Altering your diet doesn’t have to be all or nothing—just cutting back on meat and animal products can make an impact. Some people try going vegetarian one day out of the week, or eating one meatless meal per day.
It’s also better for the environment to eat food that is less processed and packaged. The act of processing food exerts a lot of energy, and eating more raw and whole food is probably better for you anyway. Food packaging is easy to forget about and disregard because we’re so accustomed to it, but it adds up to an astonishing amount of waste.
Another advantage to living on a college campus is that you have access to non-packaged and overly processed food that you don’t have to cook yourself. Cheetos may seem more appetizing than dining hall green beans, but think of which one Mother Earth, and also probably your real mother, would prefer you chose.
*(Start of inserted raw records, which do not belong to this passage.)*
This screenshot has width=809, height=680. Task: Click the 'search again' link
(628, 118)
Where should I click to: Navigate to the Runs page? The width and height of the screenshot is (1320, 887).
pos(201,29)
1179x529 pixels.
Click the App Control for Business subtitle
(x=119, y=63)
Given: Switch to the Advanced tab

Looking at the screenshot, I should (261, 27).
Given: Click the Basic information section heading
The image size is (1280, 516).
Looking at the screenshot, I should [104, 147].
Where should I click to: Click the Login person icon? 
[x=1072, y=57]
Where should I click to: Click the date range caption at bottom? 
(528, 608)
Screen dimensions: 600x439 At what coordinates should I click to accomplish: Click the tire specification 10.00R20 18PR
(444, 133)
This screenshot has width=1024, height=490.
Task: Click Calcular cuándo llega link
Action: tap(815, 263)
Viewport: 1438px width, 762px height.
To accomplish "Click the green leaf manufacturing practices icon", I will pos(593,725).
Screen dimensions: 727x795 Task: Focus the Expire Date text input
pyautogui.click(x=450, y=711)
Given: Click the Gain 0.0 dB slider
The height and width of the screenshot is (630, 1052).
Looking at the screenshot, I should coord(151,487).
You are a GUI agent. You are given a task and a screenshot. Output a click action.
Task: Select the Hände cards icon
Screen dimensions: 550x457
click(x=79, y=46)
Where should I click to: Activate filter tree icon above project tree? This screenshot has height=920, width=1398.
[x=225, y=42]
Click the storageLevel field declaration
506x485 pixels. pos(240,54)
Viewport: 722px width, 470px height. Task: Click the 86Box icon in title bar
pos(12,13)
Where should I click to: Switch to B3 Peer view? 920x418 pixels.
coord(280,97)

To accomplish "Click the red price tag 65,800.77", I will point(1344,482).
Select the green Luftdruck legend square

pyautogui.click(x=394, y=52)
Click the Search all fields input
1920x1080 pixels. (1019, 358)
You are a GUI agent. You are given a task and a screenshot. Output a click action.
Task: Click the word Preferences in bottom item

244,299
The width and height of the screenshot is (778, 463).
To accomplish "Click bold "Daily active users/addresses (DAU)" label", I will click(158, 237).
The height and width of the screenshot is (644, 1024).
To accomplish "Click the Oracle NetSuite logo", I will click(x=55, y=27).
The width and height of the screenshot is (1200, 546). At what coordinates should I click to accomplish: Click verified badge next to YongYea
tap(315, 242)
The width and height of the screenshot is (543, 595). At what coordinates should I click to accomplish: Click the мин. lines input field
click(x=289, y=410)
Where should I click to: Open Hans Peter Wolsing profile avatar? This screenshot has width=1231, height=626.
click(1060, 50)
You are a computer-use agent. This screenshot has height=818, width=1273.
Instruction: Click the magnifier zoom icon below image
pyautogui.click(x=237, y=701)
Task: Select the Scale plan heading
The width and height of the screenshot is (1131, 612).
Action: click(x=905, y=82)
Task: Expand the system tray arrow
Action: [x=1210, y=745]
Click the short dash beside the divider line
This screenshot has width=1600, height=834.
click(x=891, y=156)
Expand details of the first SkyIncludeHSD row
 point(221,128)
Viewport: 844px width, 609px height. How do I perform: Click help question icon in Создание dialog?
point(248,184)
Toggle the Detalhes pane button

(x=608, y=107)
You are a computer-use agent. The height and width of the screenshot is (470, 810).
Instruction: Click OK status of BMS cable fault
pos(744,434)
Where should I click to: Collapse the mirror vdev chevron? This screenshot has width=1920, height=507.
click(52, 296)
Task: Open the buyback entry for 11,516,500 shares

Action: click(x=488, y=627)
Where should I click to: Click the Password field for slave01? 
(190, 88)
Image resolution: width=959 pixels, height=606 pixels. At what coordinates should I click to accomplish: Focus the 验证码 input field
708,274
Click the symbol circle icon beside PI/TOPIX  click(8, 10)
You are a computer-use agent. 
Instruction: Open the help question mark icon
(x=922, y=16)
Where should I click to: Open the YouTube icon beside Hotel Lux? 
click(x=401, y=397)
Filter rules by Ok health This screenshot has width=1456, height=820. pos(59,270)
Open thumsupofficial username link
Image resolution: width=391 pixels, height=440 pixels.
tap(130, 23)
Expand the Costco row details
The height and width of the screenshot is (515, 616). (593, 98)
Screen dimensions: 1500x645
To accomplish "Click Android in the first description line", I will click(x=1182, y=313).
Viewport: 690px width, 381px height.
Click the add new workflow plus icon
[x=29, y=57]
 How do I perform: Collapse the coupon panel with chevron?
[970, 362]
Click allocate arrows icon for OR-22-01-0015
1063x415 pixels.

Speaking of food waste, composting is the best way to get rid of it. Everyone already knows to recycle. But lots of scraps that you can’t recycle, you can compost (leftover food, coffee grounds, tea bags). This is probably super hard to do while living in the dorms, but is a great option for when you move off campus.
Also, if you live in a house with any sort of yard, grow a vegetable garden or something similar. It’s a better use of land than grass, and you can eat low-waste food right from your yard, epitomizing the locavore movement. Then, if you compost, you can use what you produce as fertilizer in your garden to help it grow.
Don’t Drink and Drive
Just don’t drive, period. Most students don’t drive much anyways, especially if their campuses are small. But I’ve seen people drive the two minutes to class just because it’s cold out or they don’t want to walk up a slight hill.
If you do live on a bigger or more sprawling campus, taking public transport is far more energy efficient. Refraining from driving will also save gas money and get you moving a little more.
Save Energy and Water
Stop drinking water—you don’t need it and you’re wasting it. Just kidding.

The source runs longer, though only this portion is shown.